Он больше не проронил ни слова, а спокойно, равнодушно направился к выходу из тронного зала. Рэй знал, что не должен его окликнуть; в конце концов, было бы глупо ждать от человека, который и так уже всё сказал, дополнительных изъяснений. Он и без того уже всё понял. Может быть, не до конца, но, наверное, этого никто и не требовал.
Пришло время выбирать. Он уже много раз блуждал по этой границе вперёд-назад, так и не сделав решающего шага, теперь у него просто не оставалось возможности отступить. Да или нет — более чем строгий ответ, от которого далеко не отойдёшь.
Рэй вновь посмотрел в окно. Совсем скоро наступит новый день, и первые лучи солнца коснутся дворцовых площадей. Совсем скоро, может быть, этот мир станет привычно временным, а не тем, чем являлся много лет до этого. А может, всё и обойдётся, кто скажет?
Но Шэйран не был глуп. Он знал — нельзя выбирать величие и оставаться здесь. В Элвьенте нечего ловить; страна вечно верна своему королю, если знает, что он где-то там, не имеет значения, где именно, лишь бы живой.

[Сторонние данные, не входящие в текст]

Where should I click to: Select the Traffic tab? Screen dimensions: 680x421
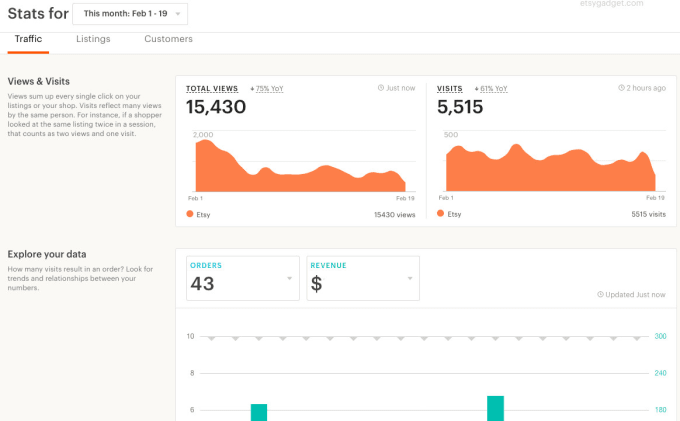coord(28,39)
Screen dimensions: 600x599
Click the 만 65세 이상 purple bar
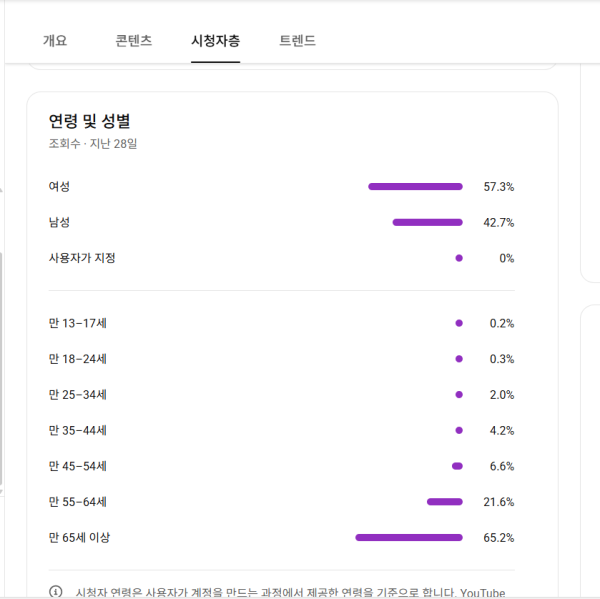[x=408, y=537]

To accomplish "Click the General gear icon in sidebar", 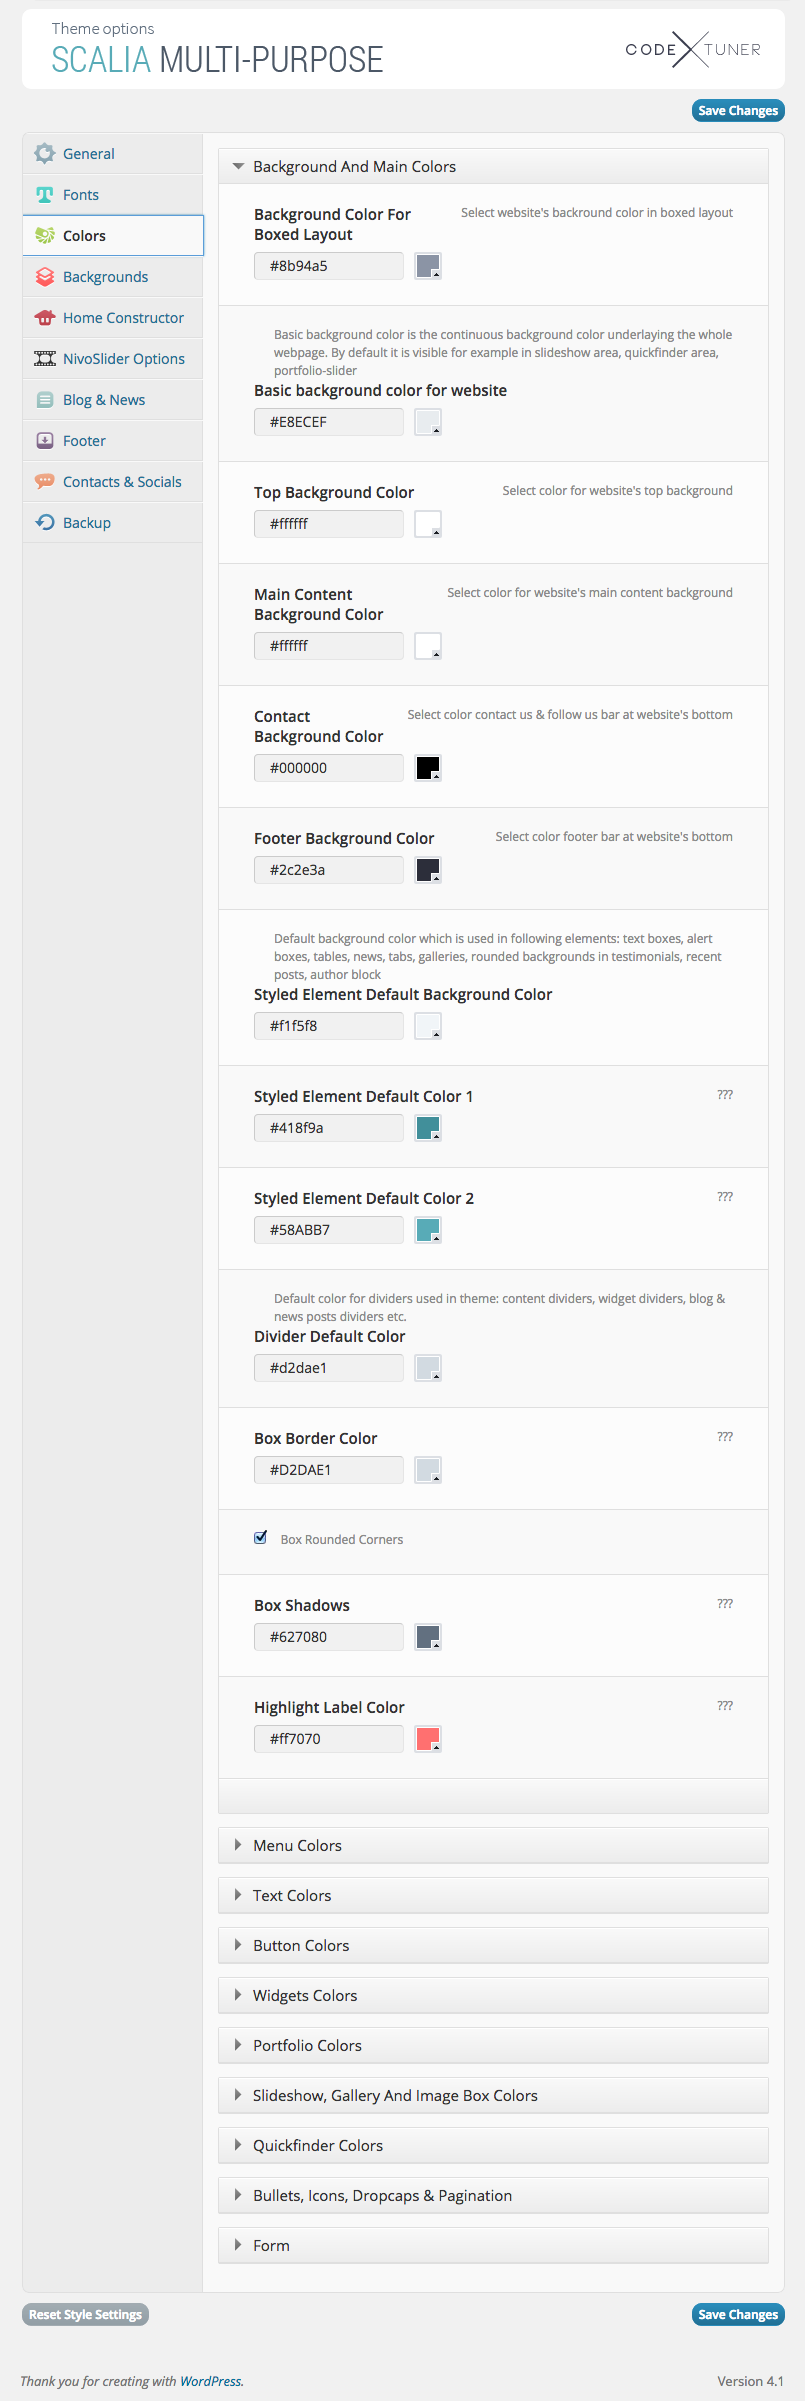I will click(x=44, y=154).
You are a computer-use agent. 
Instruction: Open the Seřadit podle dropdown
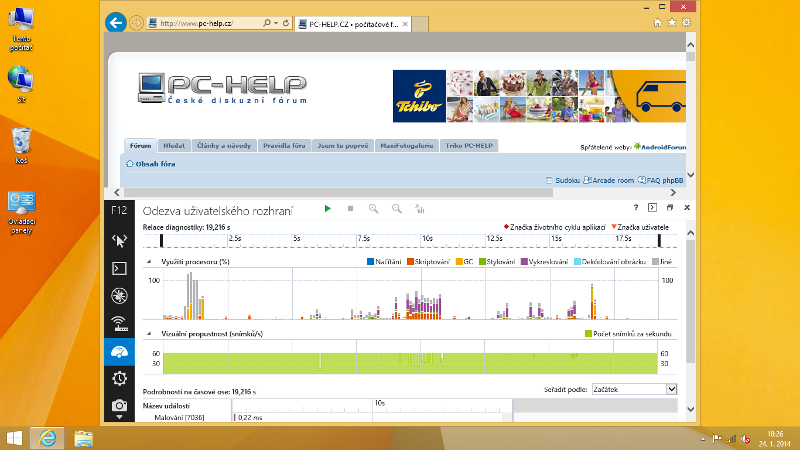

Если он выбирает борьбу, он выбирает источник. Он выбирает Тэллавара, войска вокруг Эрроки, отражавшиеся в зеркале, выбирает своих родителей, выбирает возможность умереть где-нибудь в бою.
Иначе…
Иначе он просто уходит.
Рэй вновь взглянул на небо сквозь стекло. Оно казалось причудливо-бордовым, и на губах парня появилась едва заметная, немного странная улыбка — словно он собирался сказать что-то, но никак не мог решиться на прямой ответ.
…К следующему рассвету, он знал, им уже нечего делать в этом дворце. Что бы они ни выбрал.